[Start of DOCUMENT PASSAGE]
The Outsider View of an Insider

Tales of a Journalist, Bureaucrat, Spy : Som Nath Dhar

– KG Sreenivas

Publisher: HarperCollins India
Genre: Non-fiction
Extent: 230 pp
Price: Rs 399

Som Nath Dhar says in his preface to From Partition to Operation Bluestar: Tales of a Journalist, Bureaucrat, Spy, 'Old men, like me, tend to look back at their lives; young people prefer to look forward. This is as it should be, but sometimes it is good for the young to understand what lies behind as well.'

Dhar's book affords the reader a more intimate sense of things, a ringside view of history in the making, as it were, with its key players strutting the stage in all their glories and vanities at once. His career, beginning in undivided India in Lahore, as a proof reader-cum-sub editor, straddled journalism and India's covert intelligence services. Forced by the intimations of Partition, Dhar makes it to Delhi where he begins anew, this time as part of India's first prime minister, Jawaharlal Nehru's personal staff. This gives him close access to and vital glimpses into the horizons of the great man who helped shape the destiny of modern India.
[End of DOCUMENT PASSAGE]
[Start of INFORMATION SHOWN]
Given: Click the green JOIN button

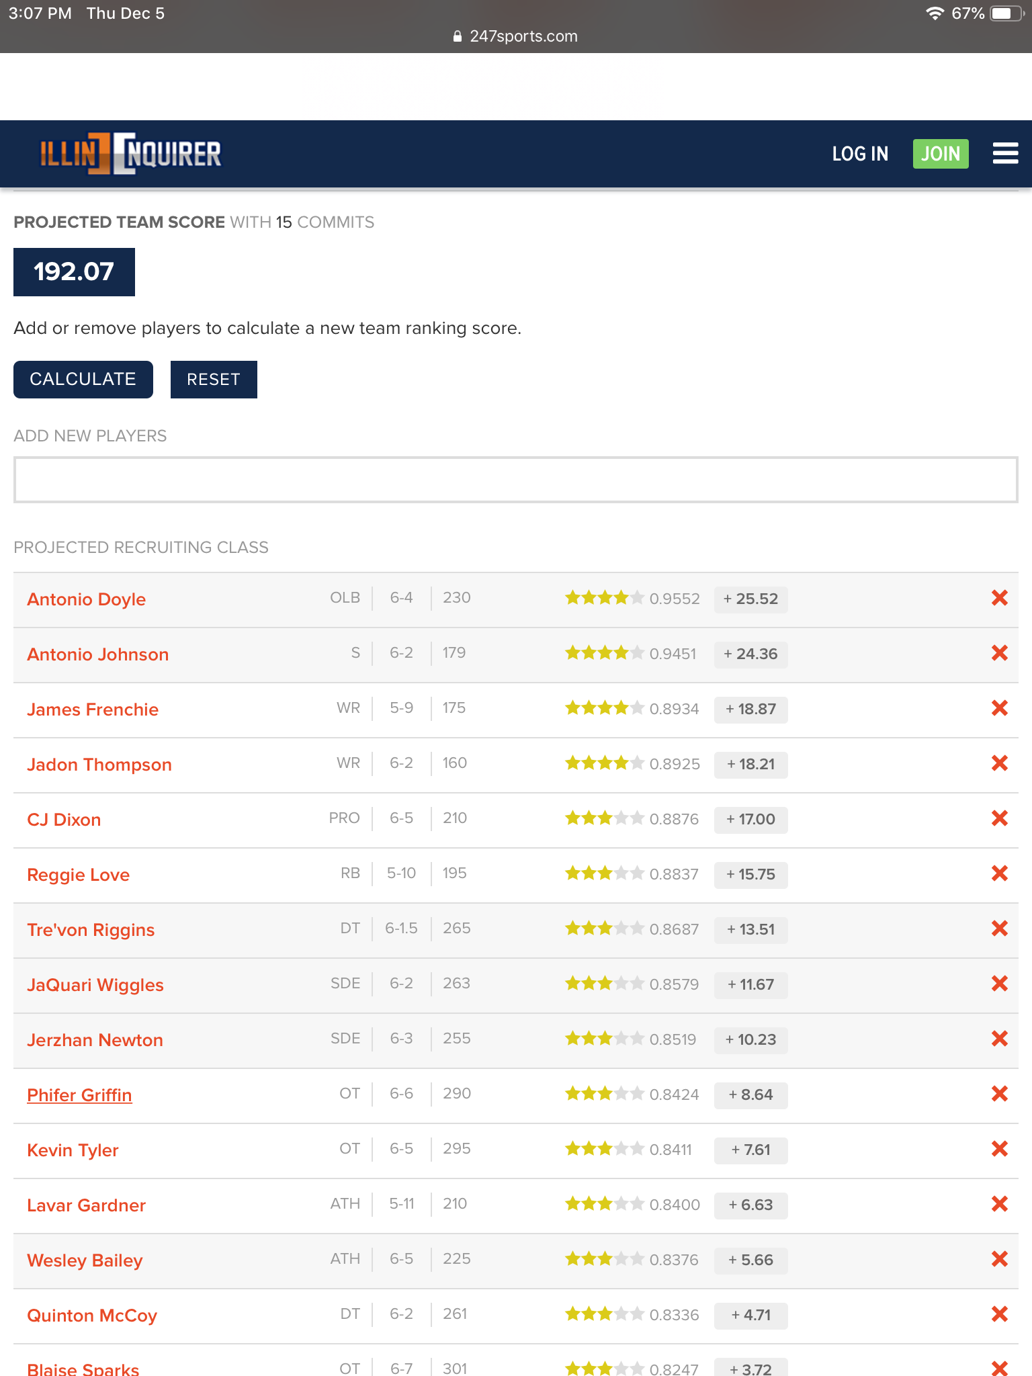Looking at the screenshot, I should pyautogui.click(x=940, y=154).
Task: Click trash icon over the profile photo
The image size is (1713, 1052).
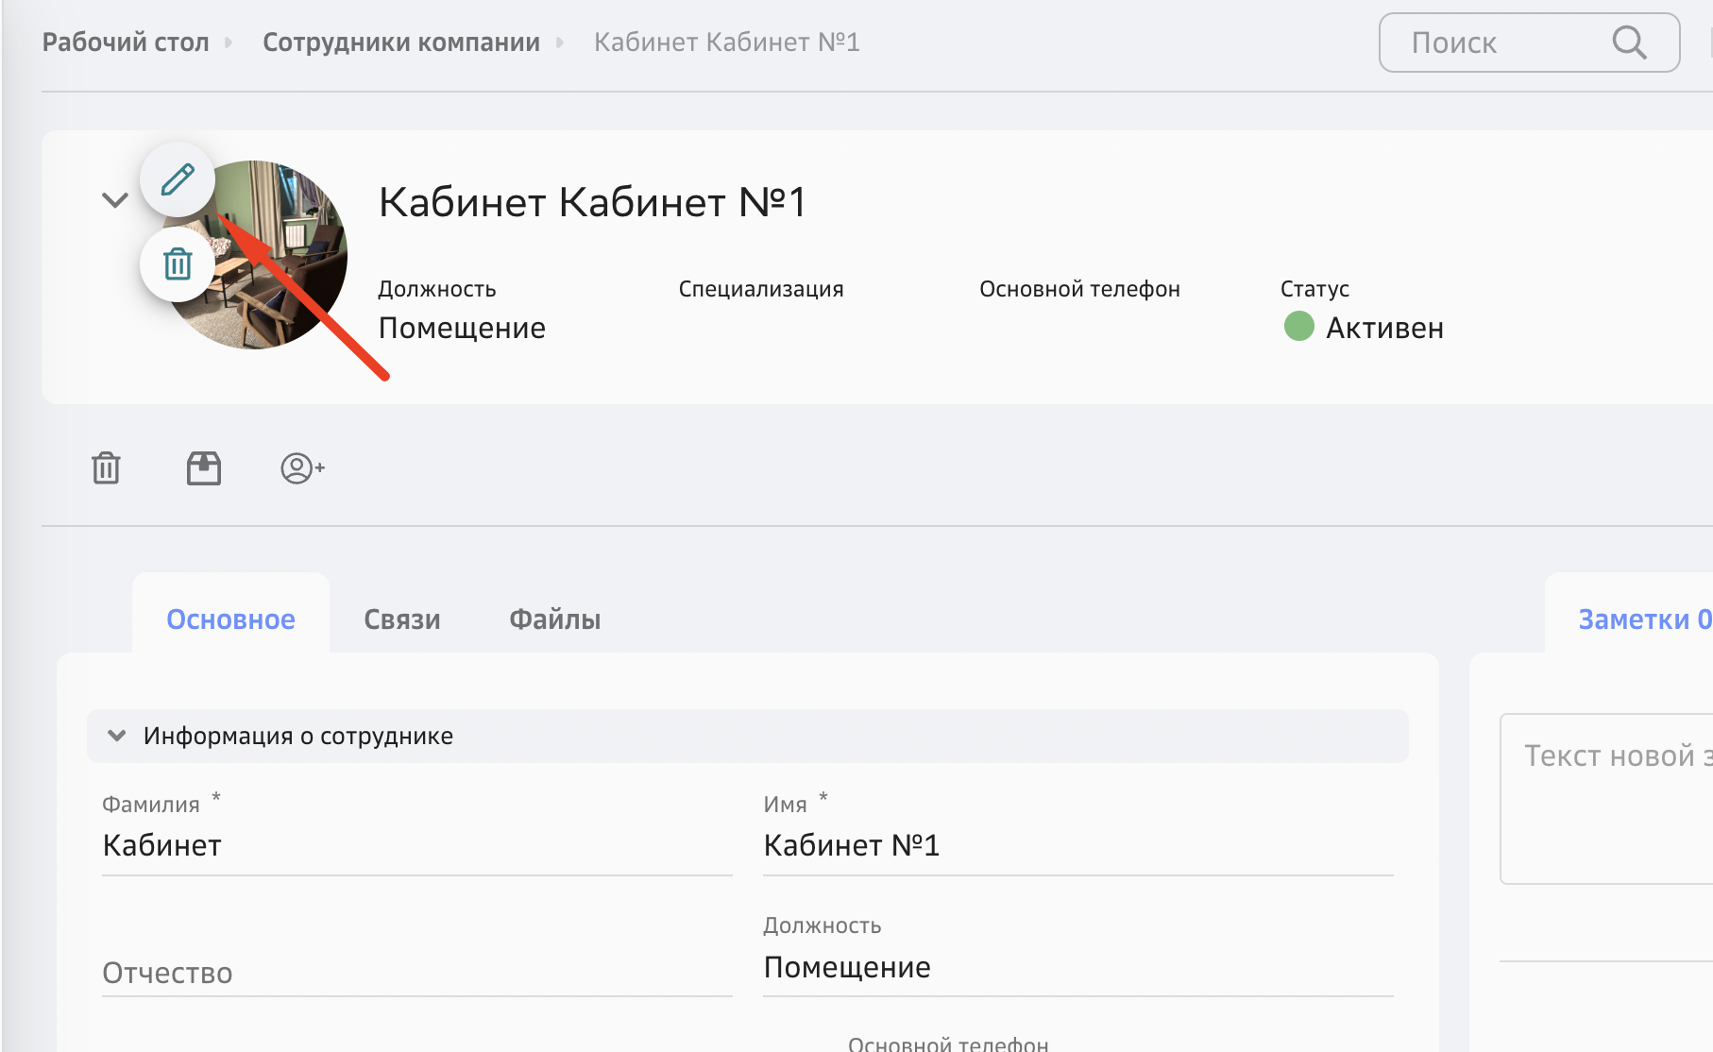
[End of INFORMATION SHOWN]
• _WHAT YOU ARE ASKED TO DO_
Copy the book review word for word, from "Dhar's book affords" up to and including "of modern India.".

• _FINISHED TASK_
Dhar's book affords the reader a more intimate sense of things, a ringside view of history in the making, as it were, with its key players strutting the stage in all their glories and vanities at once. His career, beginning in undivided India in Lahore, as a proof reader-cum-sub editor, straddled journalism and India's covert intelligence services. Forced by the intimations of Partition, Dhar makes it to Delhi where he begins anew, this time as part of India's first prime minister, Jawaharlal Nehru's personal staff. This gives him close access to and vital glimpses into the horizons of the great man who helped shape the destiny of modern India.